On Monday, August 28, the Oldham County Board of Education approved the addition of seven registered nurses to OCS staff, which will bring the district total to 17 nurses.

"Based on the needs of our students and looking at our financial situation, adding seven this year will get us well on our way to getting a nurse in every school, knowing that we still have some work to do next year," said Oldham County Schools Superintendent Greg Schultz. The hope is to add two more next year, which would result in a registered nurse in every school.

As our enrollment increases, so does the number of students with complex medical needs. "Nearly 14% of our students have some type of chronic health condition," said Lisa Burgess, Director of Health Services for Oldham County Schools. "We have 45 students alone with type 1 diabetes. For whatever reason, these numbers are increasing and these students require close monitoring."

In addition to tending to simple health issues and administering medication, school nurses also tend to chronically ill students needing care on a daily basis, train staff on various medical procedures, and administer annual vision and hearing screenings to students.

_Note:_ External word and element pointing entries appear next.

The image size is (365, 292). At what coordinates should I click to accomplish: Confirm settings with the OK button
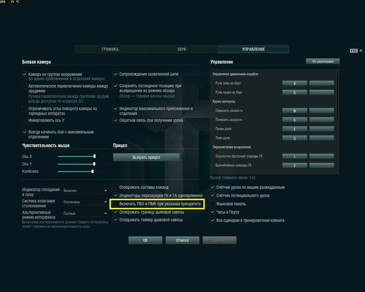(145, 240)
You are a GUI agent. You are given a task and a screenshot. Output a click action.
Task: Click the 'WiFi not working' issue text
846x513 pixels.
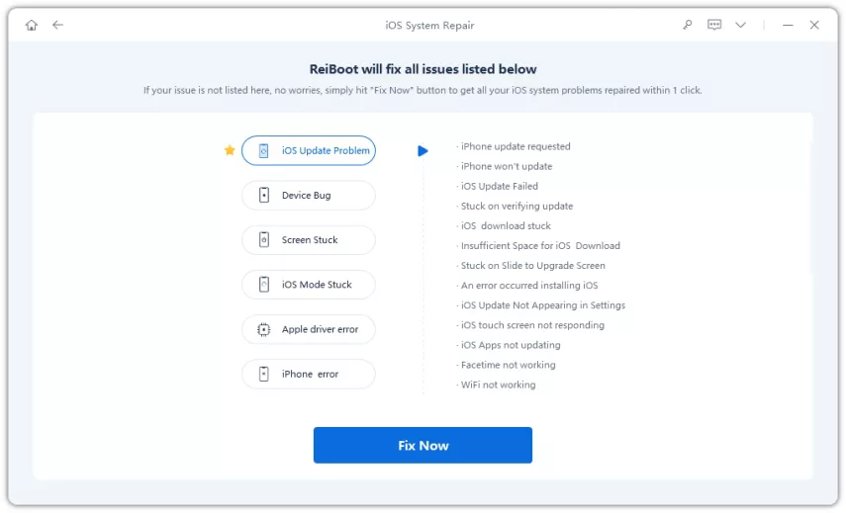pyautogui.click(x=498, y=385)
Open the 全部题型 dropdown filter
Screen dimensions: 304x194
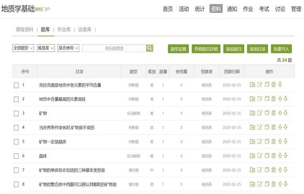(x=23, y=48)
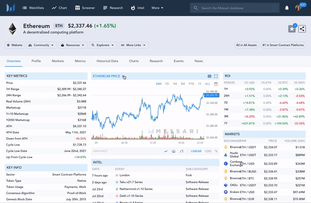Open notifications bell icon
The image size is (311, 203).
click(287, 8)
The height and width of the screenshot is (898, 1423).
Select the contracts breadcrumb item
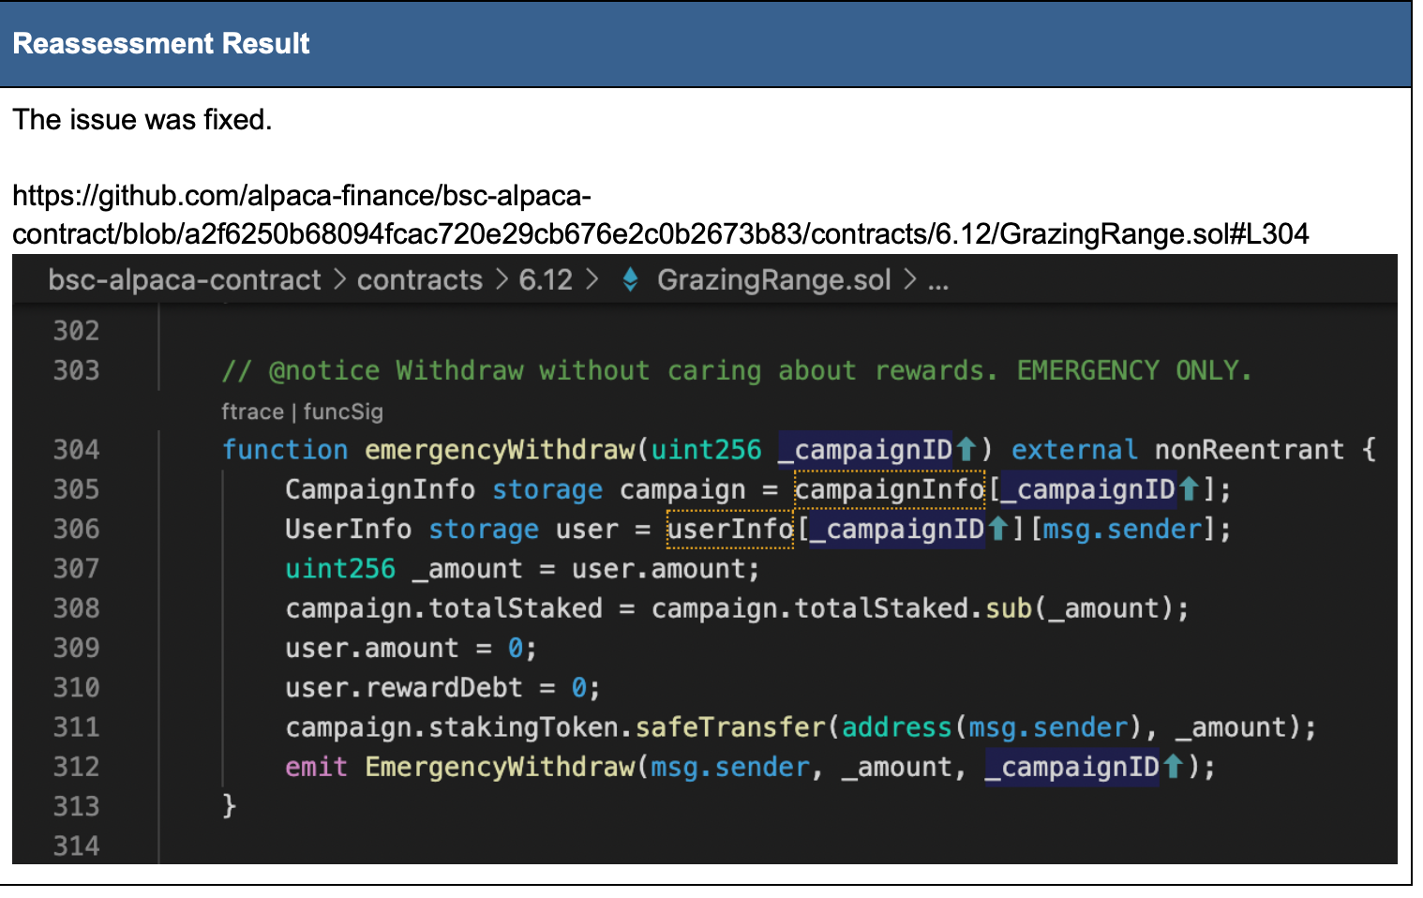point(420,279)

Student well-being and education is of the utmost importance to OCS. By increasing the number of nurses to 17, students will have quicker access to care and nurses will be better prepared for an emergency. Additionally, by having a dedicated nurse on campus, there will be increased opportunity for implementing health and wellness education in the classroom and on campus.

According to the Kentucky School Nurses Association, only 46% of US schools have a full time nurse and only 44% of KY public schools have a full time nurse. The goal of the Kentucky Nurses Association is to have a nurse in every KY school by 2018.